Only the lines from the beginning of the data through the one with "Odebírat (835, 2014)" belong in the answer, each retyped exactly, with pictures left out.

━━ DATA SECTION

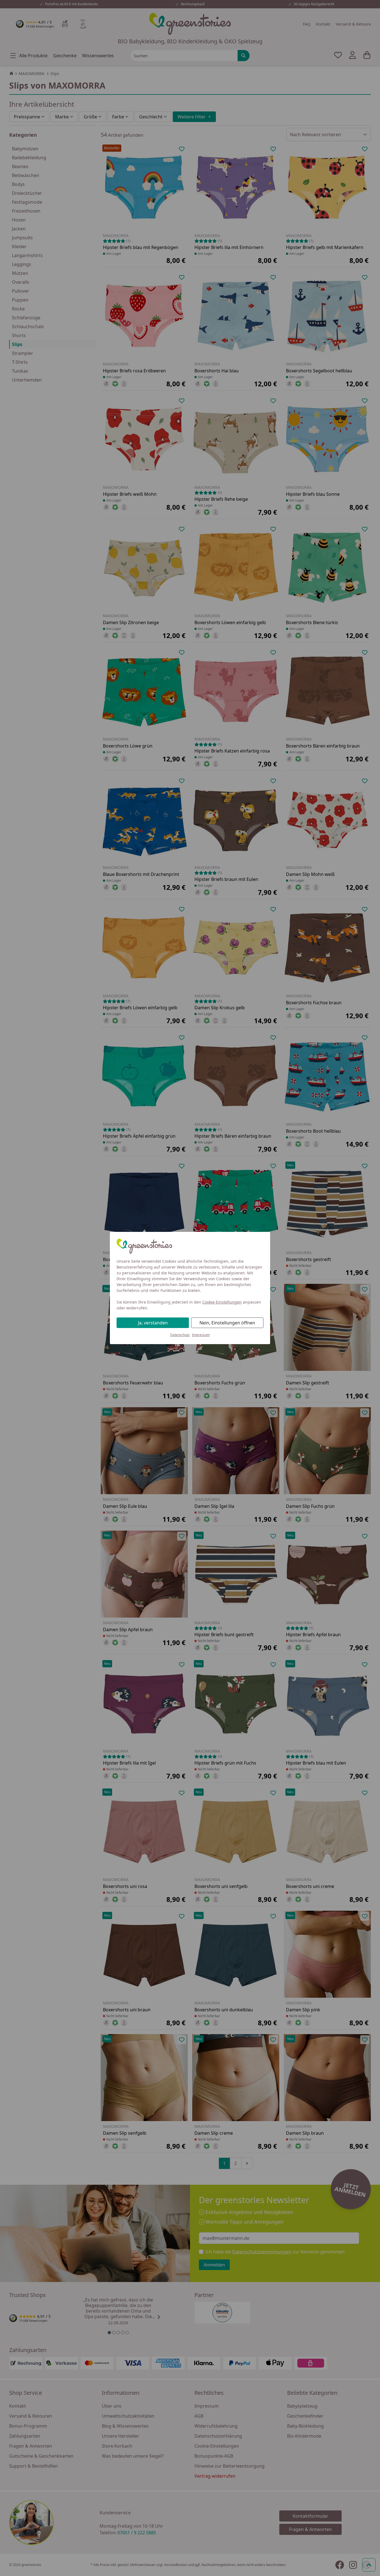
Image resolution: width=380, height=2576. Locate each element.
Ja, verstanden (153, 1323)
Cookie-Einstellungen (222, 1302)
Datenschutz (180, 1334)
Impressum (201, 1334)
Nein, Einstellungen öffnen (227, 1323)
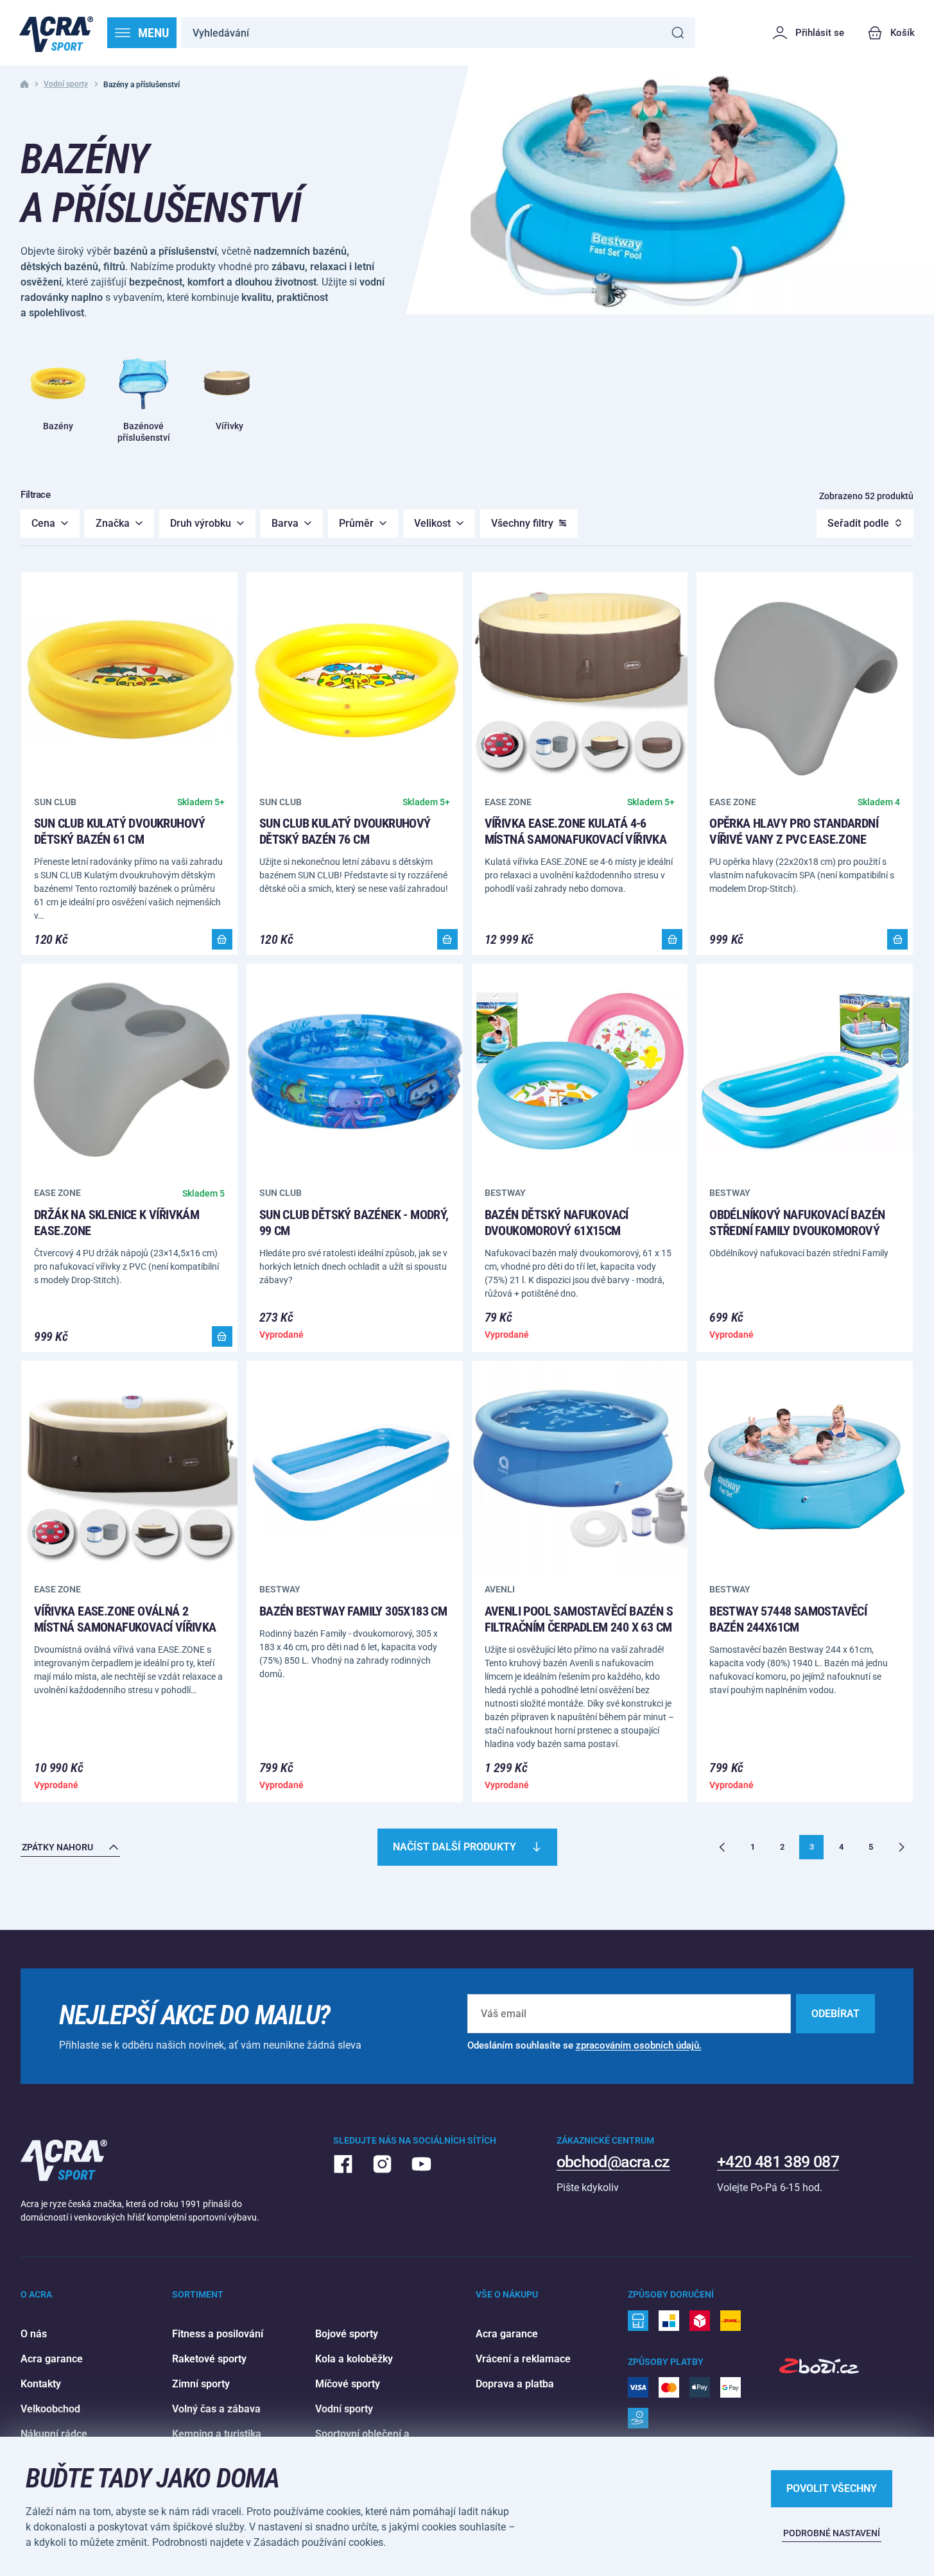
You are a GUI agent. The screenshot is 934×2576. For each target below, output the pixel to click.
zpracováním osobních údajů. (639, 2045)
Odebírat (835, 2014)
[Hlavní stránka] (56, 33)
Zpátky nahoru (57, 1847)
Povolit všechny (831, 2488)
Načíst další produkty (454, 1847)
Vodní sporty (66, 84)
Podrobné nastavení (831, 2533)
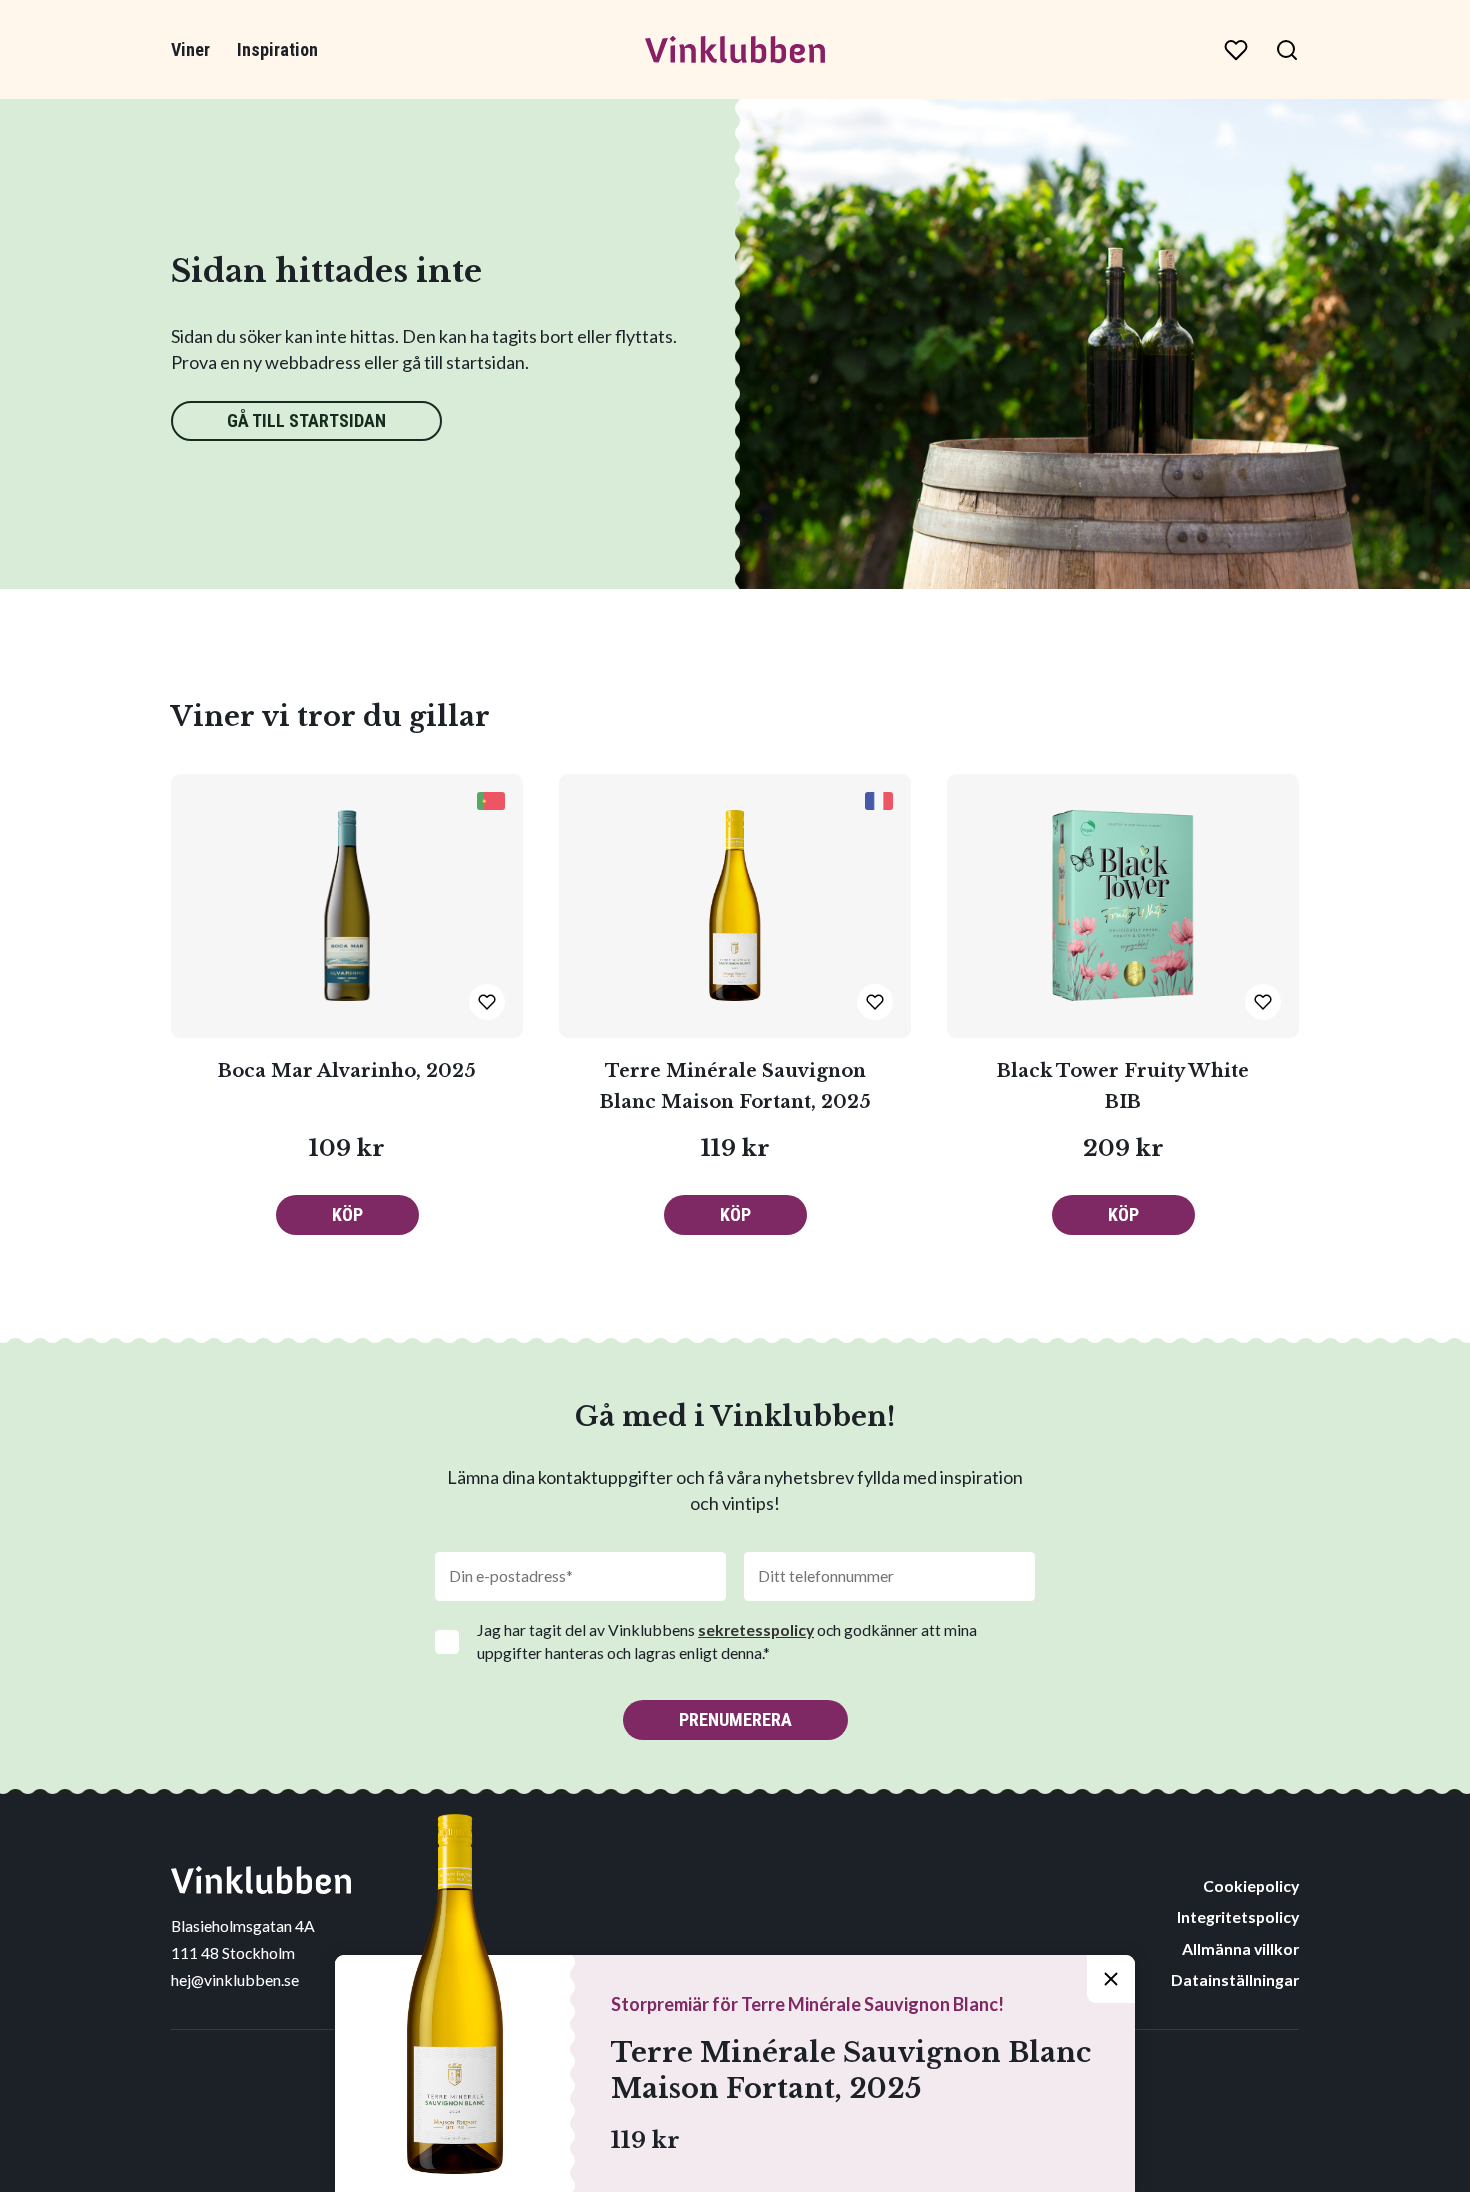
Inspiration (277, 49)
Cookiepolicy (1251, 1885)
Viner (190, 49)
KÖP (347, 1214)
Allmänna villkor (1240, 1948)
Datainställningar (1235, 1979)
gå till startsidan (306, 420)
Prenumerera (735, 1719)
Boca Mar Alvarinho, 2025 (347, 1071)
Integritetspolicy (1238, 1916)
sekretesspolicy (756, 1629)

━━━━

ANSWER SECTION -
Image resolution: width=380, height=2576. Locate each element.
Ja, verstanden (153, 1323)
Cookie-Einstellungen (222, 1302)
Datenschutz (180, 1334)
Impressum (201, 1334)
Nein, Einstellungen öffnen (227, 1323)
You are a GUI agent. The screenshot is 934×2576. For each target below, output the pixel to click.
zpracováním osobních údajů. (639, 2045)
Odebírat (835, 2014)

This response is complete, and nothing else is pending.